To be fair, this is addressed in the article which links to Netflix's blog on the topic and how they do so effectively at their scale: https://netflixtechblog.com/lessons-from-building-observabil...

msolujic5y ago

Agreed for most what was said there. Still, I find that people mostly use SLA as only thing important to track for alerting and incidents arousal. There is a lot of said about importance of defining solid SLI - Service Level Indicators which are aligned to SLO - Service Level Objectives SLAs are usually given to external user of SaaS, not very useful for SRE team.

chasers5y ago

> Processing/streaming logs to get metrics is a terrible waste of time, energy and money.

Only if you're using Elastic.

rob-olmos5y ago

I was going to try out Elastic APM for self-hosted APM option. Would that be the same case of a waste of time, energy, money? TIA for any insights!

say_it_as_it_is5y ago

The difference in metrics seems to be proportional to the level of understanding about how the organization works.

dionian5y ago

sometimes log volume would be too high (high TX count)

although in most of the systems in my career it has not been the case.

buro95y ago· 15 in thread

A lot of excellent information in that blog post and linked from it... but if you're wondering where to start:

1. Write good logs... not too noisy when everything is running well, meaningful enough to let you know the key state or branch of code when things deviate from the good path. Don't worry about structured vs unstructured too much, just ensure you include a timestamp, file, log level, func name (or line number), and that the message will help you debug.

2. Instrument metrics using Prometheus, there are libraries that make this easy: https://prometheus.io/docs/instrumenting/clientlibs/ . Counts get you started, but you probably want to think in aggregation and to ask about the rate of things and percentiles. Use histograms for this https://prometheus.io/docs/practices/histograms/ . Use labels to create a more complex picture, i.e. A histogram of HTTP request times with a label of HTTP method means you can see all reqs, just the POST, or maybe the HEAD, GET together, etc... and then create rates over time, percentiles, etc. Do think about cardinality of label values, HTTP methods is good, but request identifiers are bad in high traffic environments... labels should group not identify.

Start with those things, tracing follows good logging and metrics as it takes a little more effort to instrument an entire system whereas logging and metrics are valuable even when only small parts of a system are instrumented.

DATASET SECTION
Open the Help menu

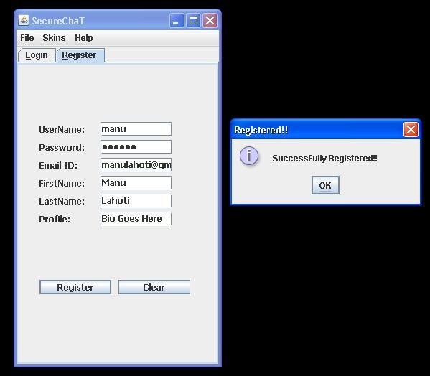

OBJECTIVE
Can you carry on the forum thread about logging, metrics and observability from its last sentence?

THE RESPONSE
Once you've instrumented... Grafana Cloud offers a hosted Grafana, Prometheus metrics scraping and storage, and Log tailing and storage (via Loki) https://grafana.com/products/cloud/ so you can see the results of your work immediately.

If it's a big project, you have a lot of options and I assume you know them already, this is when you start looking at Cortex and Thanos, Datadog and Loki, tracing with Jaegar.

dkersten5y ago

I’d add to no. 1 by saying include a correlation id or request id so you have a way to filter the logs into a single linear stream related to the same action.

jrott5y ago

Absolutely constantly being able to get a single linear stream is when tracing becomes super powerful.

Bombthecat5y ago

Also adding a context tag can very powerful, especially in times of Microservices and some kind of event driven stuff like monthly payments.

Imagine: user registers, the post gets and id, and context registering. Then he adds a credit card. (a new id, context credit payments) after 14 days the bill goes out, same id, same context.

viraptor5y ago

> Grafana Cloud offers a hosted Grafana, Prometheus metrics scraping and storage, and Log tailing and storage (via Loki)

I haven't looked at their pricing before, but for small-ish environments, their standard plan looks really good and simple. None of the "per host, but also per function, and extra for each feature, and extra for usage" approach like other providers (datadog, I'm looking at you).

_i4zn5y ago

> None of the "per host, but also per function, and extra for each feature, and extra for usage" approach like other providers (datadog, I'm looking at you).

I was thinking "God, this is exactly why I hate Datadog" as I was reading your description and got a great laugh when I reached the end. Their billing is absolutely byzantine.

I don't know that I've ever seen a company that had such a stark difference between great engineering/product and awful business/sales practices. Their product is really the best turn-key option out there, but I'm always hesitant to use its features without double checking it's not going to add 50% to my bill. Their sales teams are some of the worst I've dealt with, and I deal with a lot of vendors. They're starting to get a really bad reputation as well.

3 more replies

rudasn5y ago

Twice I fell into the trap of datadog, having paid more than $300 for a single month in each case.

The simplicity of it, dashboards, notebooks, logs etc, is what makes it so appealing though.

1 more reply

deepGem5y ago

From the post "The key, he says, is using the right transaction identifiers so that calls can be traced across components, services, and queues".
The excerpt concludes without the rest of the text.